Following is something I don't understand.
Here $U_{[0,n](\alpha,\beta,X(\omega))}$ denotes the number of upcrossings in the interval $[0,n]$ between levels $\alpha$ and $\beta$ by the path $X(\omega)$. I am not sure how $A^{(n)}$ contains the points for which $\liminf$ is stricly less than $\limsup$. Can anyone clarify ? Why do we have upcrossings and not necessarily downcrossings ?
Definition of $U$ :
Let $F$ be a finite subset of $I$, then define
$U_F(\alpha,\beta,X(\omega))$ to be number of upcrossings between levels $\alpha$ and $\beta$ in the sequence $\{X_f(\omega) :f \in F\}$.

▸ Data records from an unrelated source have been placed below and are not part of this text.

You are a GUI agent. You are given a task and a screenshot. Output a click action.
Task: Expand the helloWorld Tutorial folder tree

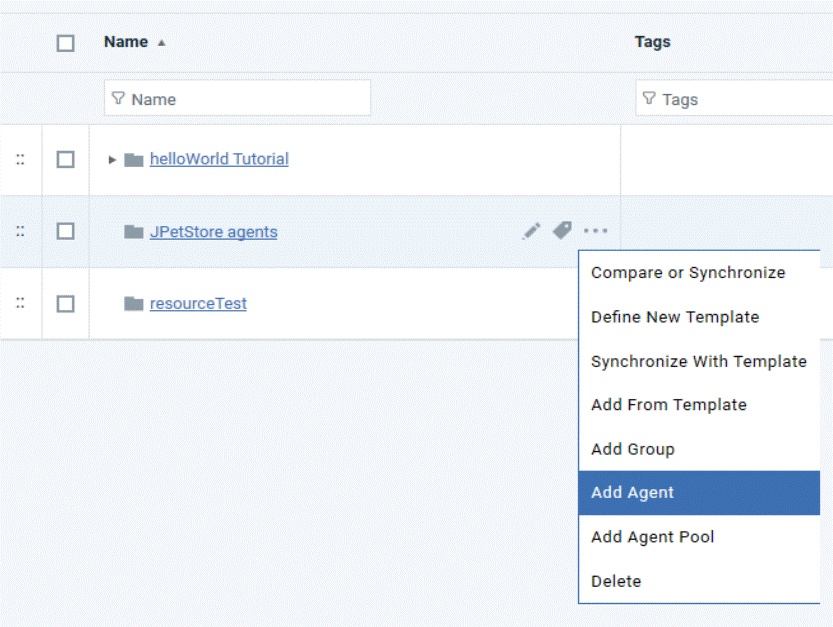point(112,158)
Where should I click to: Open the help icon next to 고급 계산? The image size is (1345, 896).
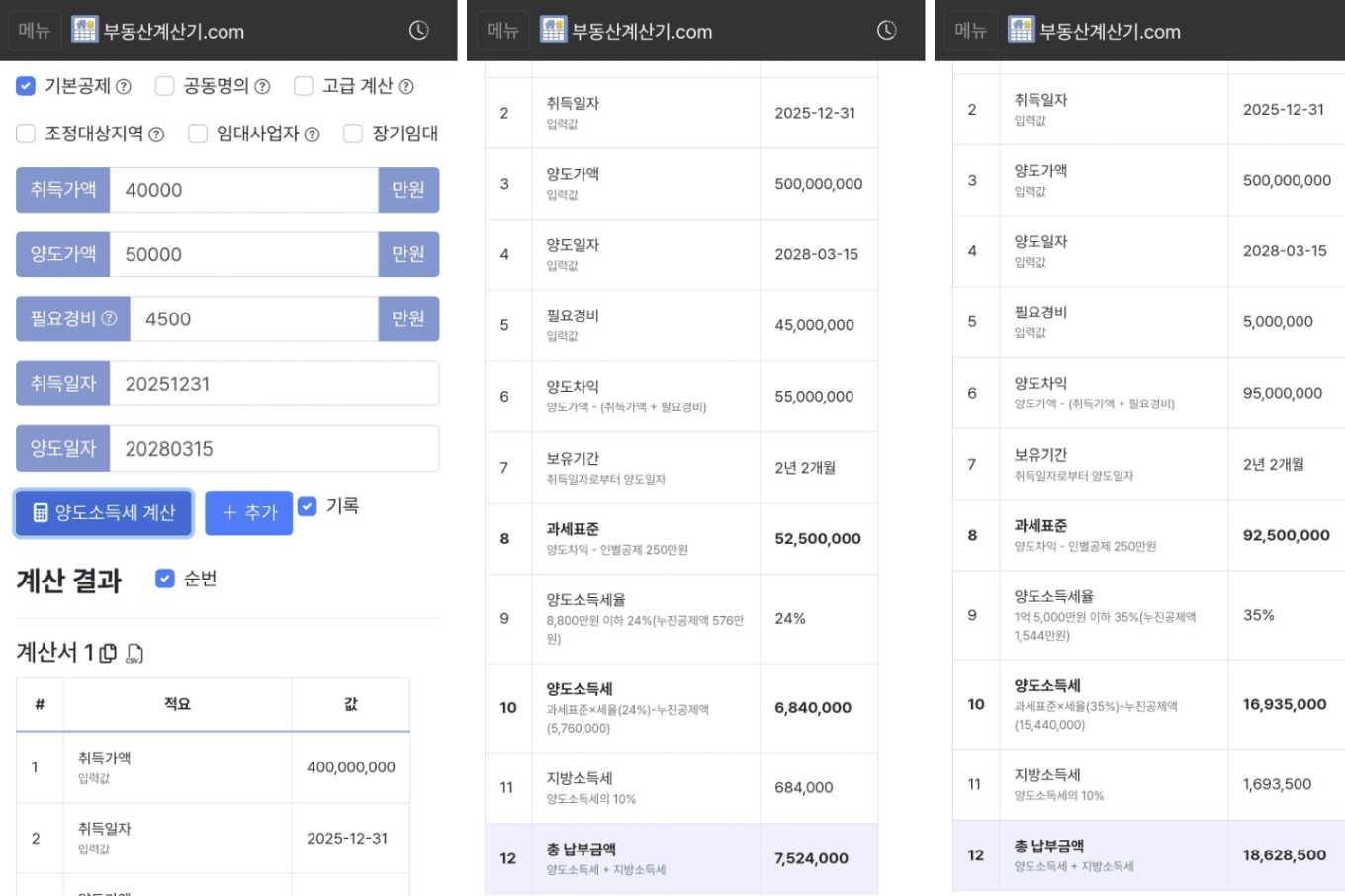[x=405, y=87]
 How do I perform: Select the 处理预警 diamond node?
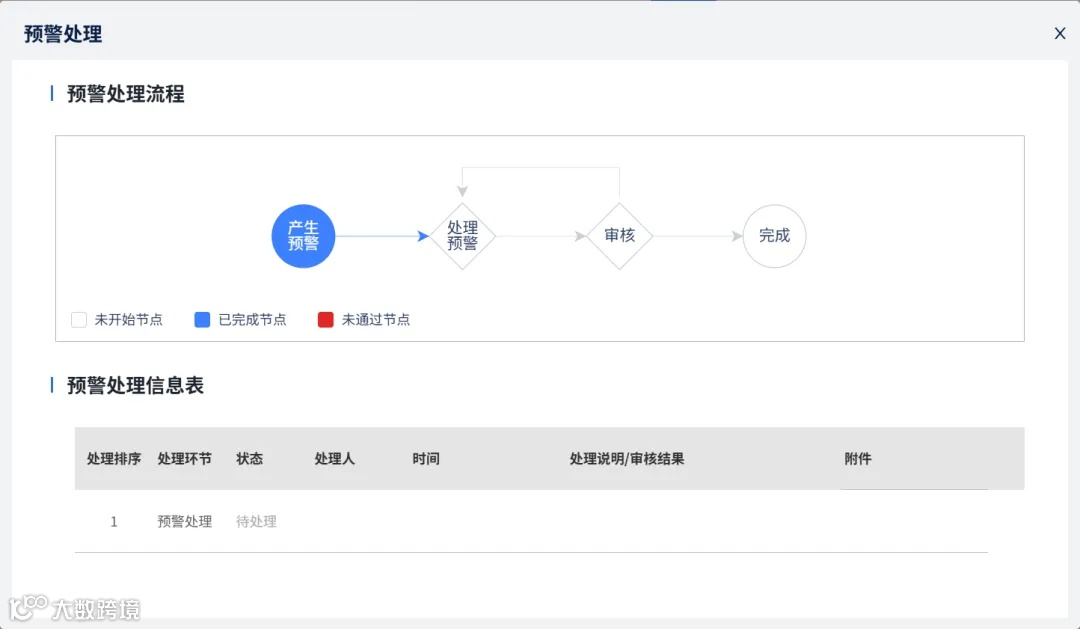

Then $U_I(\alpha,\beta,X(\omega)) = \sup \{U_F(\alpha,\beta,X(\omega): F\text{ is a finite subset of } I\}$.
Best Answer
If $\omega$ is in the set $$ \Big\{\omega\in\Omega;\underline{\lim}\limits_{s\uparrow t}X_s(\omega)<\overline{\lim}\limits_{s\uparrow t}X_s(\omega)\,,\text{ for some }t\in[0,n]\Big\} $$ then there exist two rationals $\alpha<\beta$ such that for some $t\in[0,n]\,,$ $$ \underline{\lim}\limits_{s\uparrow t}X_s(\omega)<\alpha<\beta<\overline{\lim}\limits_{s\uparrow t}X_s(\omega)\,. $$ By the very definition of $\liminf$ and $\limsup$ this means that the path $s\mapsto X_s(\omega)$ must be infinitely often below $\alpha$ and infinitely often above $\beta$. In other words, the number of upcrossings of $[\alpha,\beta]$ must be infinite. That is $\omega$ is in $A^{(n)}_{\alpha,\beta}$.
Regarding your question about downcrossings: Please repeat in detail the proof of K&S Thm. 3.8 using downcrossings to find that out.
Also in the future: don't post pictures. Type everything in MathJax. Keep defintions self contained. Non one runs around with their copy of K&S all the time.